A few custom retailers to consider:
Chromatic Gallerie: Round-toe pumps available in 45 colors, three heel heights and three fits for $88. Materials include leather, suede, faux fur and patent. All blue heels are $5 off in March. www.chromaticgallerie.com.
eShakti.com: Custom sizing and styling for dresses, blouses, jackets in sizes 0 - 36W priced from $40 - $129. Items are delivered within two weeks. Customization costs $7.50. www.eShakti.com.
Shoes of Prey: Custom shoes and boots in a range of styles. They boast a 70 percent perfect fit rate on first-time orders and will take returns for a $100 re-stocking fee. Prices run between $219 - $379 (though some are lower). Shoes take about five weeks to make and two to four days for delivery. www.shoesofprey.com.
For decades, women have complained about the challenges of finding clothing that fits. They grin and bear it as shoes pinch their toes, pants gap in the front or back, and jeans — well, let’s not even go there.
Chris Luhur was looking for a better way to serve customers. Using data from her online shoe boutique, she studied the reasons people were unhappy with their purchases. Ninety-percent of people who returned shoes complained about aspects of shoe fit or style that she wasn’t able to change. So in Fall 2011, she founded Chromatic Gallerie, an online shoe store that allows customers to dictate shoe size, width, heel height, color and material for $88 per pair.
“When you buy shoes in the store, you have one type of measurement which is length, but in actuality your feet are three dimensional,” Luhur says. She chose mass customization because — short of creating an actual mold of the foot — it was a way to provide better fit at an affordable price within a reasonable amount of time.
Luhur says her timing couldn’t have been better. The food industry was already featured customization (think Chipotle or Starbucks). Music customization had arrived in the form of Pandora and Spotify.

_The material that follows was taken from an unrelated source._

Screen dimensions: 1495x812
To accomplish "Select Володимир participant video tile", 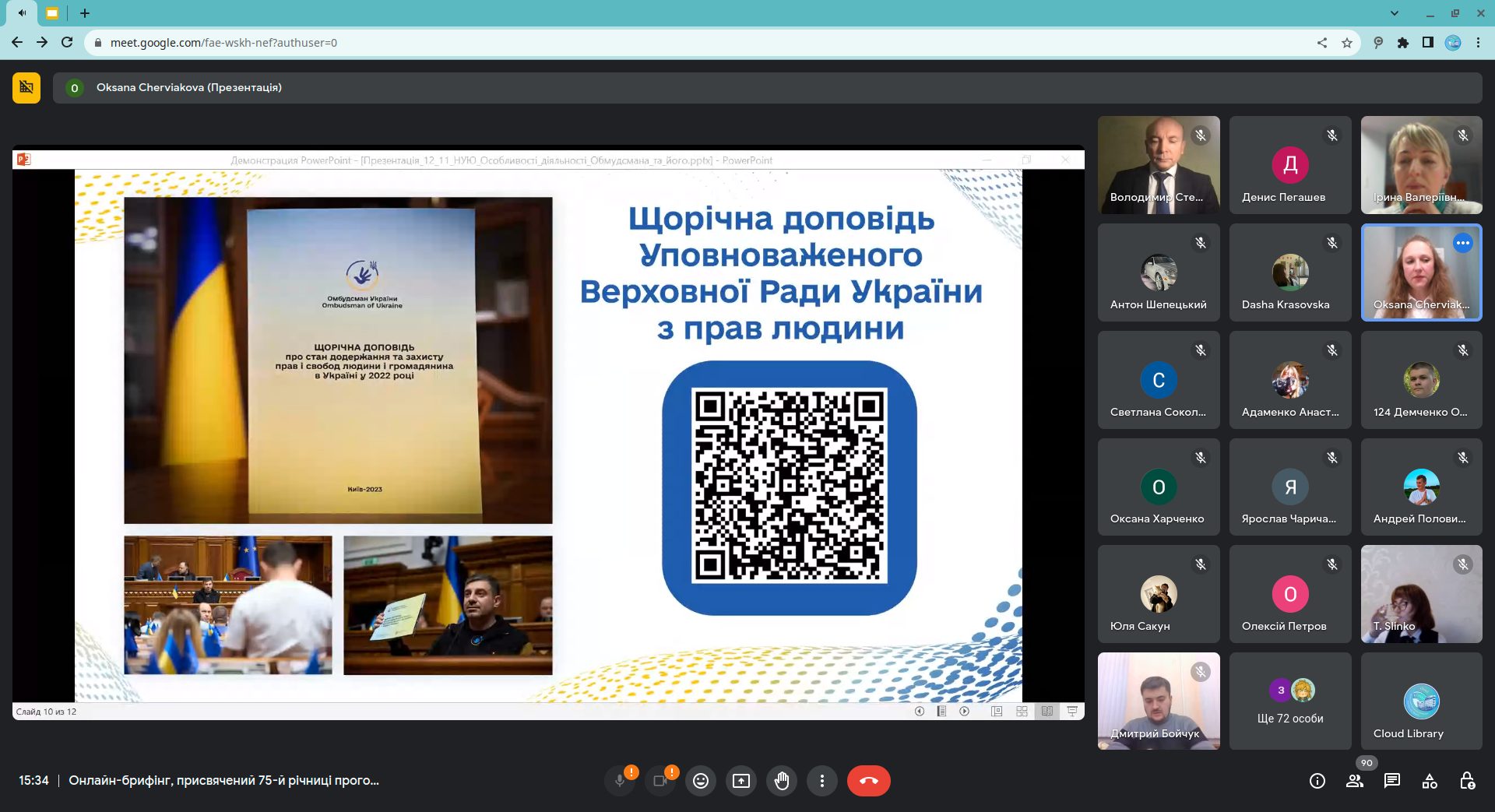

Clothing has taken more time because it just isn’t as easy, Luhur says.
In recent years, Indidenim and MyShape.com — companies that offered custom made denim — ceased operations, as have several other custom companies you’ve probably never heard of.
Customized clothing — a step below tailor-made and a distant cousin to couture — can be more expensive and more time consuming than buying off-the-rack. And while the Internet (where most custom retailers are based) helps keep costs down and reduces delivery times by cutting out the middleman, building a successful business means uniting a range of different operations in one place.
“[Mass customization] is extremely hard to execute since it requires several areas of know-how to come together — fashion design, web development, user interface, pattern making, single unit production systems and precision logistics — in order to keep the whole thing from becoming too costly, too slow or too difficult for the customer,” says BG Krishnan, CEO of eShakti.com
Five years ago, eShakti.com began offering custom sizing and style options for dresses, tops, skirts and jackets. Some trial and error led them to a proprietary method of creating single customized garments in less than two weeks with most items priced under $100.
Customers can choose standard sized garments and customize the style or they can enter a series of measurements to also create a custom fit.
Nearly 50 percent of women who wear size 0 to 12 come to the site for custom sizing (10 percent) or custom styling (36 percent), says Krishnan. In addition, women size 12 and up come to find clothing that fits better but is still stylish.
Despite the apparent benefits of mass customized clothing and the affordable cost, its still a growing industry, one that many consumers have yet to discover.
“Most women don’t even know that such a possibility exists,” Krishnan says, “It seems too far out.”